María nos dice que las vidas humanas no están entregadas a la fatalidad, al dominio de los astros, al capricho de poderes anónimos. Dios no se queda cruzado de brazos, víctima de una indolencia sin límites, o sometido a una anestesia total. Al Dios vivo le duele la humillación de los pequeños, la afrenta hecha a sus fieles. Si su nombre es santo, él no puede pactar con lo negativo y tenebroso, con la injusticia y el crimen, con la soberbia y la indiferencia humana.
Para entenderlas más a fondo, las palabras del magníficat hay que leerlas a la luz de la muerte y la resurrección de Jesús. El sufrió la humillación del madero, suplicio cruel e infamante y, tras sumergirse en el bautismo amargo y anegador de la muerte, entró en la gloria de Dios. Si la misericordia de Dios llega a sus fieles, Dios no podía dejar que su Fiel, es decir, Jesús, conociera la corrupción (cf Hch 2,27).

Un himno modelo

El magníficat de María nos enseña a cantar a Dios. Ella toma como punto de partida su propia experiencia, pero no se queda encerrada en su pequeño ego; desde lo vivido personalmente remonta el vuelo, o dilata la mirada, para contemplar la actuación de Dios en la historia humana y en su pueblo Israel.
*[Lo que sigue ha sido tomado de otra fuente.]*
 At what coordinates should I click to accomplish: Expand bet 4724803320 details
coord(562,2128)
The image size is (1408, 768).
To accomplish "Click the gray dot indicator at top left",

María no dirige a Dios una oración de súplica; como los otros cantos del evangelio de la infancia (el benedictus de Zacarías, el padre de Juan Bautista, y el breve texto de Simeón), la petición y la esperanza dan lugar al gozo y a la celebración, porque Dios ha actuado, y el tiempo de la espera ha dado paso al cumplimiento. Si la misericordia de Dios llega a sus fieles de generación en generación, también nosotros nos vemos invitados a abrir los ojos para advertir la actuación de esa misericordia en nuestro tiempo y a componer nuevos himnos que la celebran.